You got no breathing room.
You got a wasted life.
You got nothing to do.
Get up.
Get off the floor.
I said get up.
Do something more.”

Get up - Chris Cornell



Quando aprì gli occhi la mattina dopo, Rupert non si curò di guardare l’ora né di aprire le persiane. Rimase semplicemente lì in penombra, nel letto a fissare il soffitto con le mani dietro la nuca.
Il pensiero costante di Emma non lo aveva abbandonato tutta la notte ed era tornato così a tormentarlo anche nei suoi incubi. Più di una volta nel suo sonno gli si era presentata la scena di un’Emma splendida più che mai nel suo abito bianco, che si accingeva a raggiungere all’altare un Jay in alta divisa. E lui non poteva fare nulla; relegato fuori dalla chiesa batteva sul vetro di una finestra per attirare la propria attenzione, ma invano perché i suoi pugni sul vetro non producevano alcun rumore. E urlava, urlava con tutta la forza che aveva ma dalla sua bocca non usciva nessun suono. Era impotente di fronte a un’azione che gli spezzava irrimediabilmente l’anima in mille pezzi. Al solo pensiero il cuore prendeva a battere all’impazzata e freddi brividi iniziavano a percorrere il suo corpo dalla testa ai piedi.
Rupert si passò una mano sulla faccia. Basta. Non poteva andare avanti così o sarebbe impazzito. Doveva fare qualcosa per togliersi quel peso. Sì, ma cosa?
Era già un po’ che ci pensava ma non gli era venuto in mente assolutamente nulla.

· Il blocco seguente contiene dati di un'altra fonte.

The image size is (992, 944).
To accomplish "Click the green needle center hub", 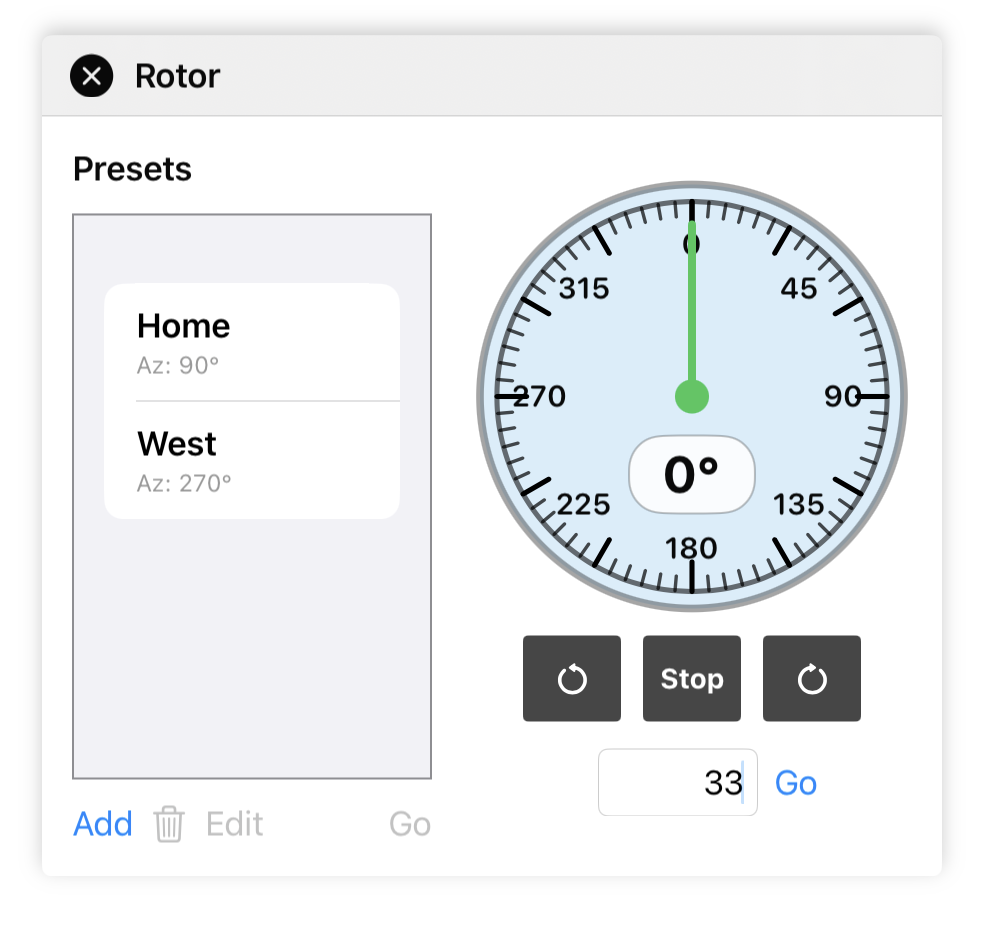I will click(691, 397).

Non poteva di certo uccidere Jay, ma tanto meno sarebbe stato disposto ad andare d’accordo con quel damerino, senza contare il fatto che l’idea di fare loro le congratulazioni e stare a sentire l’intero racconto della “luna di miele” in Scozia non era nemmeno da prendere in considerazione!

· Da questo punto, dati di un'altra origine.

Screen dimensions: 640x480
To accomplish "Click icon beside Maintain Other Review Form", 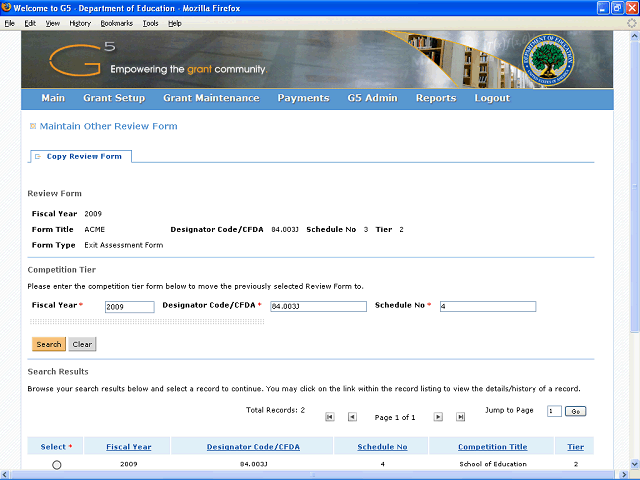I will point(33,127).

Cos’altro gli restava da fare?
Rupert sbuffò ironico rivolto a sé stesso. Una cosa effettivamente gli restava da fare.
Dichiararsi.
Ma si poteva immaginare un’idiozia più grande? Lui che si dichiarava?!?! Oh certo e quando?! Prima che lei partisse per le sue due settimane con l’ attuale fidanzato?!? Così oltre che a distruggere un’amicizia si sarebbe fatto distruggere la faccia dal finanziere. See, ma figurati…
Eppure, irrimediabilmente, più ci pensava più quella pareva essere l’unica soluzione possibile. Perché mai la sua dichiarazione avrebbe dovuto rovinare la loro amicizia? Lei avrebbe detto sì oppure no, non ci sarebbe stato nessun motivo per arrabbiarsi con lui. Infondo avrebbe detto soltanto la verità; lui si sarebbe sotterrato all’istante per la vergogna, ma non si andava più in là di questo. E per quanto riguardava il salvare la faccia, nel vero senso della parola, beh quello avrà avuto anche sei anni più di lui, ma lui era comunque ben messo e non sarebbe stato lì fermo a prendersele e basta.
Rupert si tirò di scatto a sedere sul letto e prese velocemente il cellulare. Dall’altro capo del telefono provenne la voce di un Daniel in pieno primo risveglio
- Pronto? -
- Ciao, ehi, sono io. - rispose subito Rupert.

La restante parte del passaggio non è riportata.